WHAT IS REQUIRED —
The answer consists of the lines from the line holding "Toggle the Sprite Renderer enabled checkbox" through the last line of the entries, retyped exactly, and nothing else. No pictures belong in it.

[Stored data entries]
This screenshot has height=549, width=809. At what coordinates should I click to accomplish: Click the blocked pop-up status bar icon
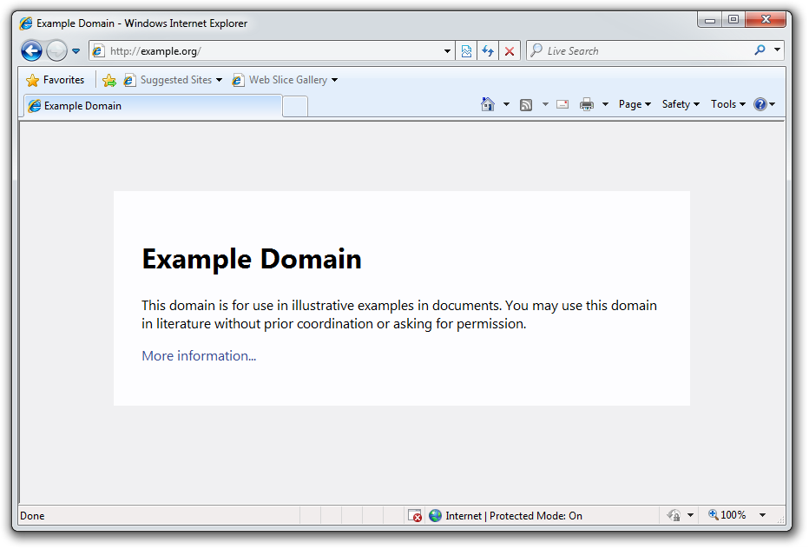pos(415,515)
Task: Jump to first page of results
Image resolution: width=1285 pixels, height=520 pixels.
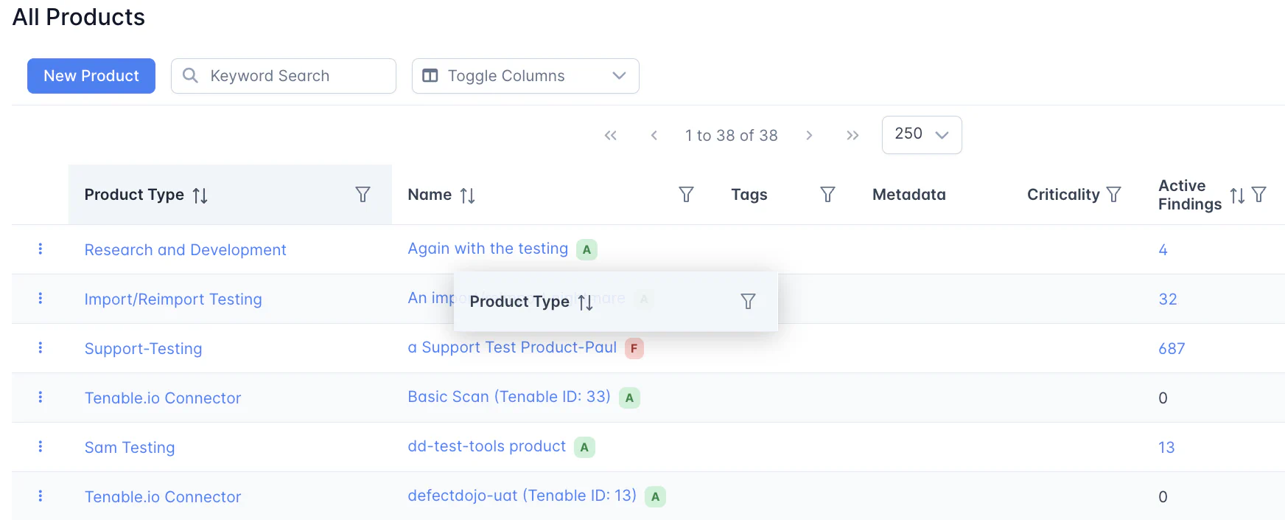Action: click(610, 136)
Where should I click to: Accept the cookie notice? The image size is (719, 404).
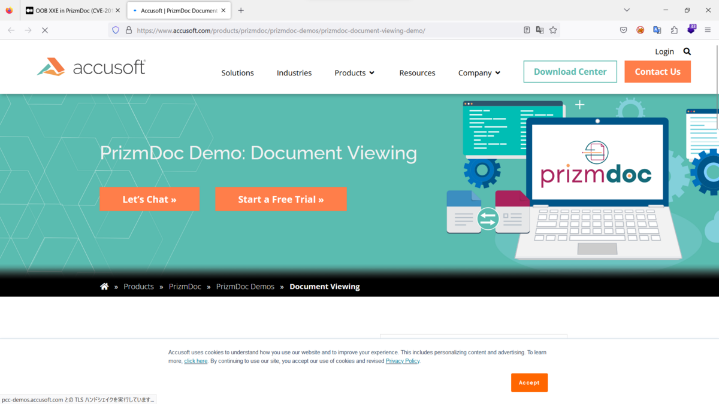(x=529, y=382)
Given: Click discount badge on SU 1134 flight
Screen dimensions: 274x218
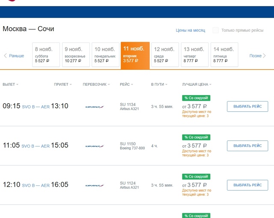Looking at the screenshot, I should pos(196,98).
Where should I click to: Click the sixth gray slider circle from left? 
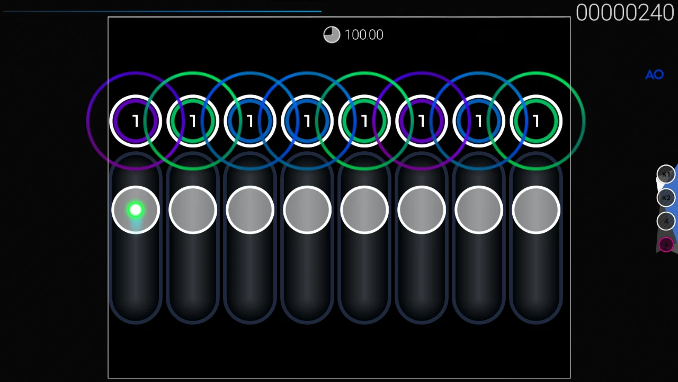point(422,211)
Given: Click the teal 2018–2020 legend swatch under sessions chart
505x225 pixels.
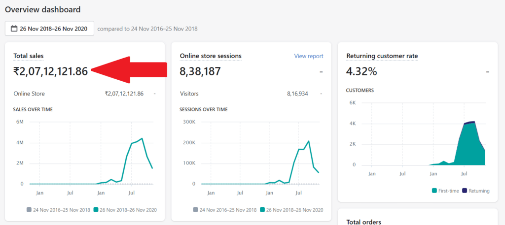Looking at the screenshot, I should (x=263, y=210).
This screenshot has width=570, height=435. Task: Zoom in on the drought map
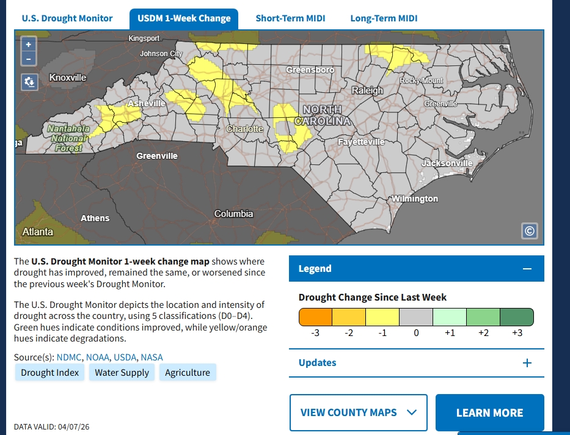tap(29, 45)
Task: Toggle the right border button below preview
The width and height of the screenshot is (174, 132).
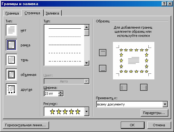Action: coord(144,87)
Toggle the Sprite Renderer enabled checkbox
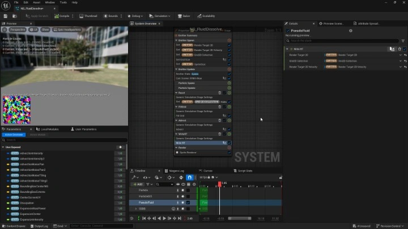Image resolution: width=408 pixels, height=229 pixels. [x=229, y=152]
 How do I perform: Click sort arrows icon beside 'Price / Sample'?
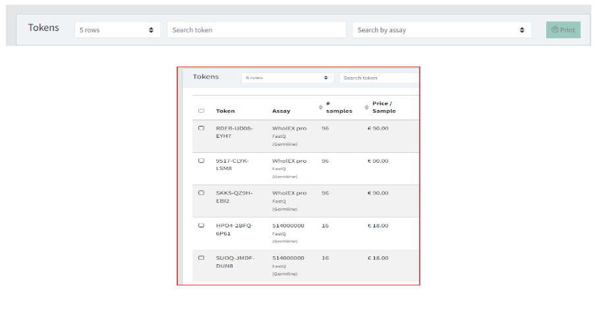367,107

ANSWER SECTION —
Toggle the Sprite Renderer enabled checkbox
Image resolution: width=408 pixels, height=229 pixels. [x=229, y=152]
 How do I perform: Click sort arrows icon beside 'Price / Sample'?
367,107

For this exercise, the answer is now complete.